* [Given instruction a] Retype every dataset entry shown below, character for character, and leave the pictures out.

Cluster environment
Computing Resources
| Name | Hostname | Type | Administration | Access |
|---|---|---|---|---|
| Cluster CEMEF | front-in1-cluster.cemef.mines-paristech.fr | cluster | CEMEF | CEMEF |
| Mast-in | mast-in-cluster.cemef.mines-paristech.fr | cluster | CFL | CFL |
| Cortex | cortex.interne.mines-paristech.fr | node | CFL | MINDS |
Connection
Access to computing resources is done using the SSH protocol:
$ ssh username@hostname
Example:
$ ssh aurelien.larcher@mast-in-cluster.cemef.mines-paristech.fr
If the remote username is the same as the local username it can be omitted.
To avoid typing the full hostname, entries can be added to the .ssh/config file in the home directory, see the SSH documentation.
Example:
phainos> ssh mast-in
aurelien.larcher@mast-in-cluster.cemef.mines-paristech.fr's password:
Welcome to Ubuntu 18.04.3 LTS (GNU/Linux 4.15.0-74-generic x86_64)
* Documentation: https://help.ubuntu.com
* Management: https://landscape.canonical.com
* Support: https://ubuntu.com/advantage
System information as of Wed Jan 15 17:05:55 UTC 2020
System load: 0.0 Users logged in: 2
Usage of /: 18.0% of 125.93GB IP address for enp5s0f0: 10.202.96.2
Memory usage: 5% IP address for enp5s0f1: 172.20.128.200
Swap usage: 0% IP address for ib0: 172.20.144.200
Processes: 288
* Overheard at KubeCon: "microk8s.status just blew my mind".
https://microk8s.io/docs/commands#microk8s.status
* Canonical Livepatch is available for installation.
- Reduce system reboots and improve kernel security. Activate at:
https://ubuntu.com/livepatch
1 package can be updated.
1 update is a security update.

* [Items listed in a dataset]
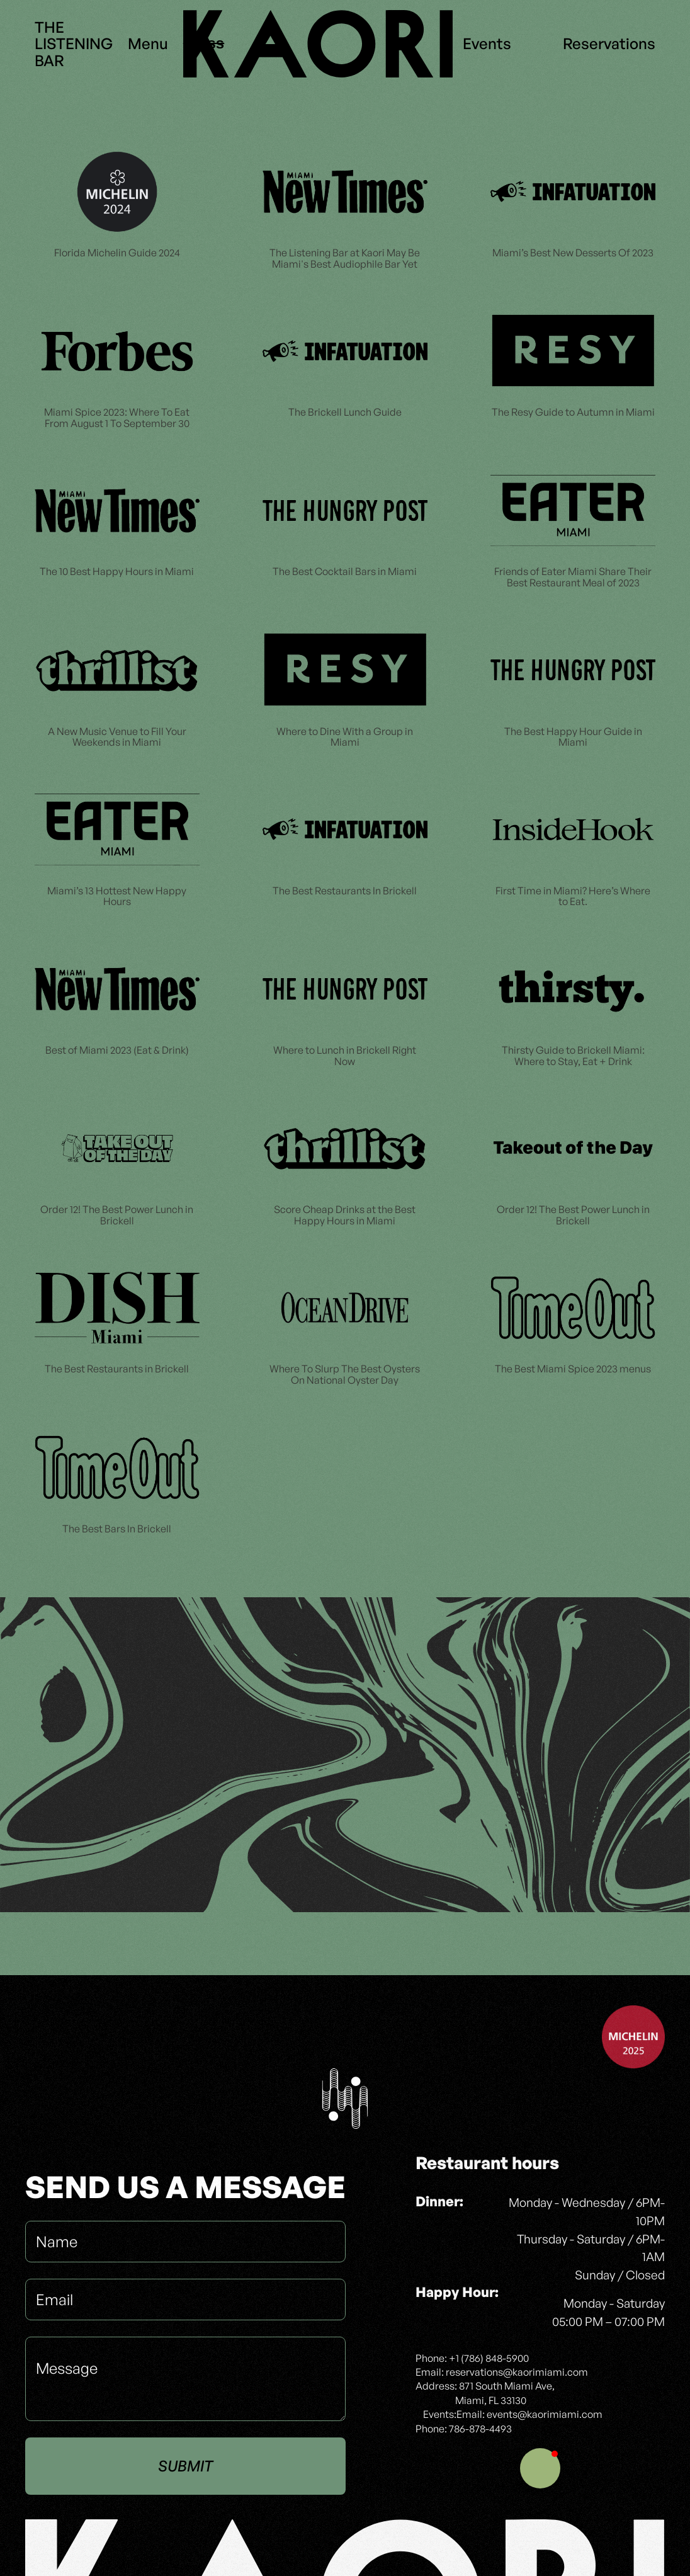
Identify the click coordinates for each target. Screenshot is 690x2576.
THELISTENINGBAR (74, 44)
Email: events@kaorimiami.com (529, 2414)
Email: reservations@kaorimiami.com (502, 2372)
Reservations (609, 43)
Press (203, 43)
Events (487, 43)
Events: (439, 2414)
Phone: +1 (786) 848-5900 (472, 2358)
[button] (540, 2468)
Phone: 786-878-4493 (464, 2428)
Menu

* [Given instruction b] List each hostname in the resources table of the cluster environment page.

* [Task response a]
Identify the click coordinates for each target. Screenshot is 690x2576.
THELISTENINGBAR (74, 44)
Email: events@kaorimiami.com (529, 2414)
Email: reservations@kaorimiami.com (502, 2372)
Reservations (609, 43)
Press (203, 43)
Events (487, 43)
Events: (439, 2414)
Phone: +1 (786) 848-5900 (472, 2358)
[button] (540, 2468)
Phone: 786-878-4493 (464, 2428)
Menu

* [Task response b]
front-in1-cluster.cemef.mines-paristech.fr
mast-in-cluster.cemef.mines-paristech.fr
cortex.interne.mines-paristech.fr